Voices in Harmony (VIH), is an all-volunteer, 80+ voice male a cappella chorus. Known for its mastery of technically demanding close harmony, its diverse repertoire encompasses music from the classics to jazz, contemporary to patriotic, pop and traditional choral selections. Voices in Harmony was founded in 2006 and is based in San Jose, California.  VIH is currently under the musical direction of Chris Hébert. Now in their 7th year, VIH has rapidly become one of the finest a cappella choruses in the world.

All members of Voices in Harmony are non-paid volunteers. A 501 (C)(3) organization, the chorus is self-sustaining through gifts, performance fees, admissions to shows, and sales of recordings and merchandise. Members of the chorus work in a myriad of professions, with backgrounds in high school music programs, church choirs, contemporary and collegiate a cappella groups.

History
In late 2005, the idea of merging the San Jose Garden City Chorus and the Bay Area Metro Pot O' Gold Chorus from Pleasanton, California, began to take shape.  The abundance of experienced singers and musical leadership from both choruses provided a strong foundation from which to grow quickly. With the merger in hand, VIH was able to secure four-time International Chorus Champion director, Dr. Greg Lyne as musical director and move him to California.

The newly combined chorus began meeting in January 2006 and competed in their first qualifying competition in April 2006, with 87 men on stage.  VIH won the contest handily, and went on to place second in the Far Western District contest in October 2006.  This earned the chorus a wild card invitation to the International contest, held in July 2007 in Denver, Colorado.  VIH placed sixth in their first-ever International contest appearance, with 103 men on stage.

Voices in Harmony again placed second in the Fall 2007 contest of the Far Western District, behind the Masters of Harmony – (7-time International Chorus Champion). At their second International appearance in Nashville, Tennessee, in July 2008, VIH won a 3rd place medal bronze with an average score of 89.7%.

The chorus won their first Far Western District chorus championship in October 2008, with an average score of 88.4%.  They represented the Far Western District at the 2009 International Chorus Contest in Anaheim, California, in July 2009, placing 8th with an average of 89.0%.

In addition to annual competitions at regional and international levels, the chorus produces a few concerts each year and also performs publicly throughout the Bay Area. Performance engagements include commercial bookings, community concerts, corporate meetings, charity events and other special events. Voices in Harmony also supports and promotes Youth in Harmony activities in bay area schools and colleges.

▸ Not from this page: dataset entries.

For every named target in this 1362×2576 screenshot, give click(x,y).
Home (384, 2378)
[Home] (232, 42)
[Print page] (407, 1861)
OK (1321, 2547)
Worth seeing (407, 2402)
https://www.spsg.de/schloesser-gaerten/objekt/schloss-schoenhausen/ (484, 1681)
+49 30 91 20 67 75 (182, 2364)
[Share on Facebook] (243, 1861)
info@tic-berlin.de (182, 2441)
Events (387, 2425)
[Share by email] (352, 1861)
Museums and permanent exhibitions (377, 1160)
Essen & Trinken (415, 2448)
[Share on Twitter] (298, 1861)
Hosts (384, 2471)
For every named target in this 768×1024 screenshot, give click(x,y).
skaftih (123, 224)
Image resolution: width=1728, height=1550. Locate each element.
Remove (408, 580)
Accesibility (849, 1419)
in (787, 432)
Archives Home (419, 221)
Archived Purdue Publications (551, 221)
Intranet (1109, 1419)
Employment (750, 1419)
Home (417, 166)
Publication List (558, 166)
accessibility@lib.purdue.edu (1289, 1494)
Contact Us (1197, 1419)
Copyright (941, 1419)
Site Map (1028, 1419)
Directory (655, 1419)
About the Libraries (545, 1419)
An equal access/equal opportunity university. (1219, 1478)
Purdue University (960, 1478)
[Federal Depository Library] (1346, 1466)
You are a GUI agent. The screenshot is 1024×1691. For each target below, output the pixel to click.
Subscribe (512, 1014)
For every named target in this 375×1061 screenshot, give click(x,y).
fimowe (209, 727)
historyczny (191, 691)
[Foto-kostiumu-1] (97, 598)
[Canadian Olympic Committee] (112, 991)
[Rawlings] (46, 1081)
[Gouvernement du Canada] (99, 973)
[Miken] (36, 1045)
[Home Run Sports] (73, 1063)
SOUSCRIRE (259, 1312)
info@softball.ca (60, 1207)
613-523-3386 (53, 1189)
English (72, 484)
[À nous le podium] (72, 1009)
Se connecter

Voices in Harmony's first recording, Now & Then – Popular American Music from Six Decades of Classics, was released in 2008. The recording was nominated for Best Barbershop Album for the 2009 Contemporary A Cappella Recording Awards (CARA's).

In August 2009, Voices in Harmony represented the United States at the 10th Annual Russian Barbershop Festival in St Petersburg, Russia, where they taught master classes and performed multiple concerts at many different venues throughout the historical city.

Voices in Harmony again placed second in the Far Western District contest in October 2009 with an average score of 88.3% - which  qualifies them to compete at the international competition to be held in July 2010 in Philadelphia, Pennsylvania.

On June 12, 2010, Voices in Harmony performed with the GRAMMY-winning super group, The Manhattan Transfer at the historic California Theatre in downtown San Jose.

On August 28, 2012, Dr. Greg Lyne resigned as the Artistic Director of Voices in Harmony to concentrate on his world-wide coaching and clinician business, as well as directing his other chorus, Pacific Masterworks in Pleasanton, California.

After serving as Interim Director, Chris Hébert, former director of San Jose's Garden City Chorus, was named as director of Voices in Harmony in March 2013. Under his direction, Voices in Harmony will continue their pursuit of musical excellence in the Barbershop Harmony Society and the highest level of excellence as a performance chorus in the San Francisco Bay Area.